* What the exercise asks
Format every line of the items below as a Markdown table with two columns, Index for the row number and Entry for the line itself, omitting blank lines.
------------
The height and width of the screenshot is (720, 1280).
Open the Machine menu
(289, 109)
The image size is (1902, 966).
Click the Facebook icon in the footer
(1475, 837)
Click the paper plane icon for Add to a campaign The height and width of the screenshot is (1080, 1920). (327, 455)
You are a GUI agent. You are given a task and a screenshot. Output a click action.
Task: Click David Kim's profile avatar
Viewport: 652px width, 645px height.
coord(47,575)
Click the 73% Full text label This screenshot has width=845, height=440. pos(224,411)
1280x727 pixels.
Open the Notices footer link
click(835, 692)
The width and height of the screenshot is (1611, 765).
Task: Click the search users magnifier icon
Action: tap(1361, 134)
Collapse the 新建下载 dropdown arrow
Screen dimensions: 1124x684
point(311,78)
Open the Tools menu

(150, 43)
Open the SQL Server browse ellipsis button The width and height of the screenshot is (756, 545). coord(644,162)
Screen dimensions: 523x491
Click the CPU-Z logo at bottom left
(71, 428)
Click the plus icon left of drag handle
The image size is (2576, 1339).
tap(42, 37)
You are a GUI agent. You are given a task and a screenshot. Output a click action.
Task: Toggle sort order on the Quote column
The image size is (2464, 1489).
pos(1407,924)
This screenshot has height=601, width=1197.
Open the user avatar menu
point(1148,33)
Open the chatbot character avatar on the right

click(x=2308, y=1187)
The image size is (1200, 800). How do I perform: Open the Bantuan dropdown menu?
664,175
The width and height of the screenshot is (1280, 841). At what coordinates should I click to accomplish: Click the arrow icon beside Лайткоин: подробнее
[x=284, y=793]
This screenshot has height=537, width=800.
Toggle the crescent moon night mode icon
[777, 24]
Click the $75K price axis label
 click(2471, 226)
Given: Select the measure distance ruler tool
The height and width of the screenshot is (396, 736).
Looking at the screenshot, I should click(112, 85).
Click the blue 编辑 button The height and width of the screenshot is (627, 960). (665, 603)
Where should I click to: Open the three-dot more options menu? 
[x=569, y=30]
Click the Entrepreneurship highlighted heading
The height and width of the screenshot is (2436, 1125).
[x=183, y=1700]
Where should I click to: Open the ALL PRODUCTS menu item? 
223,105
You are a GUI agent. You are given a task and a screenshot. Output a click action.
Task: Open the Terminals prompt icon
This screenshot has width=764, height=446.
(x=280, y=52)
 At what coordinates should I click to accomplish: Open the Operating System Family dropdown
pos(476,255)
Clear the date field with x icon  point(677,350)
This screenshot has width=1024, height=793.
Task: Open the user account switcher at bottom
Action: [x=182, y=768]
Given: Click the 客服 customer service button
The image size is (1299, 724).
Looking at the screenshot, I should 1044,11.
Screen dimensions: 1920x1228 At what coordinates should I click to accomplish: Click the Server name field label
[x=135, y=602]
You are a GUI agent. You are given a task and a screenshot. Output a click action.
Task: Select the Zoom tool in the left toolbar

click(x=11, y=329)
------------
* Final result
| Index | Entry |
|---|---|
| 1 | The height and width of the screenshot is (720, 1280). |
| 2 | Open the Machine menu |
| 3 | (289, 109) |
| 4 | The image size is (1902, 966). |
| 5 | Click the Facebook icon in the footer |
| 6 | (1475, 837) |
| 7 | Click the paper plane icon for Add to a campaign The height and width of the screenshot is (1080, 1920). (327, 455) |
| 8 | You are a GUI agent. You are given a task and a screenshot. Output a click action. |
| 9 | Task: Click David Kim's profile avatar |
| 10 | Viewport: 652px width, 645px height. |
| 11 | coord(47,575) |
| 12 | Click the 73% Full text label This screenshot has width=845, height=440. pos(224,411) |
| 13 | 1280x727 pixels. |
| 14 | Open the Notices footer link |
| 15 | click(835, 692) |
| 16 | The width and height of the screenshot is (1611, 765). |
| 17 | Task: Click the search users magnifier icon |
| 18 | Action: tap(1361, 134) |
| 19 | Collapse the 新建下载 dropdown arrow |
| 20 | Screen dimensions: 1124x684 |
| 21 | point(311,78) |
| 22 | Open the Tools menu |
| 23 | (150, 43) |
| 24 | Open the SQL Server browse ellipsis button The width and height of the screenshot is (756, 545). coord(644,162) |
| 25 | Screen dimensions: 523x491 |
| 26 | Click the CPU-Z logo at bottom left |
| 27 | (71, 428) |
| 28 | Click the plus icon left of drag handle |
| 29 | The image size is (2576, 1339). |
| 30 | tap(42, 37) |
| 31 | You are a GUI agent. You are given a task and a screenshot. Output a click action. |
| 32 | Task: Toggle sort order on the Quote column |
| 33 | The image size is (2464, 1489). |
| 34 | pos(1407,924) |
| 35 | This screenshot has height=601, width=1197. |
| 36 | Open the user avatar menu |
| 37 | point(1148,33) |
| 38 | Open the chatbot character avatar on the right |
| 39 | click(x=2308, y=1187) |
| 40 | The image size is (1200, 800). How do I perform: Open the Bantuan dropdown menu? |
| 41 | 664,175 |
| 42 | The width and height of the screenshot is (1280, 841). At what coordinates should I click to accomplish: Click the arrow icon beside Лайткоин: подробнее |
| 43 | [x=284, y=793] |
| 44 | This screenshot has height=537, width=800. |
| 45 | Toggle the crescent moon night mode icon |
| 46 | [777, 24] |
| 47 | Click the $75K price axis label |
| 48 |  click(2471, 226) |
| 49 | Given: Select the measure distance ruler tool |
| 50 | The height and width of the screenshot is (396, 736). |
| 51 | Looking at the screenshot, I should click(112, 85). |
| 52 | Click the blue 编辑 button The height and width of the screenshot is (627, 960). (665, 603) |
| 53 | Where should I click to: Open the three-dot more options menu?  |
| 54 | [x=569, y=30] |
| 55 | Click the Entrepreneurship highlighted heading |
| 56 | The height and width of the screenshot is (2436, 1125). |
| 57 | [x=183, y=1700] |
| 58 | Where should I click to: Open the ALL PRODUCTS menu item?  |
| 59 | 223,105 |
| 60 | You are a GUI agent. You are given a task and a screenshot. Output a click action. |
| 61 | Task: Open the Terminals prompt icon |
| 62 | This screenshot has width=764, height=446. |
| 63 | (x=280, y=52) |
| 64 |  At what coordinates should I click to accomplish: Open the Operating System Family dropdown |
| 65 | pos(476,255) |
| 66 | Clear the date field with x icon  point(677,350) |
| 67 | This screenshot has width=1024, height=793. |
| 68 | Task: Open the user account switcher at bottom |
| 69 | Action: [x=182, y=768] |
| 70 | Given: Click the 客服 customer service button |
| 71 | The image size is (1299, 724). |
| 72 | Looking at the screenshot, I should 1044,11. |
| 73 | Screen dimensions: 1920x1228 At what coordinates should I click to accomplish: Click the Server name field label |
| 74 | [x=135, y=602] |
| 75 | You are a GUI agent. You are given a task and a screenshot. Output a click action. |
| 76 | Task: Select the Zoom tool in the left toolbar |
| 77 | click(x=11, y=329) |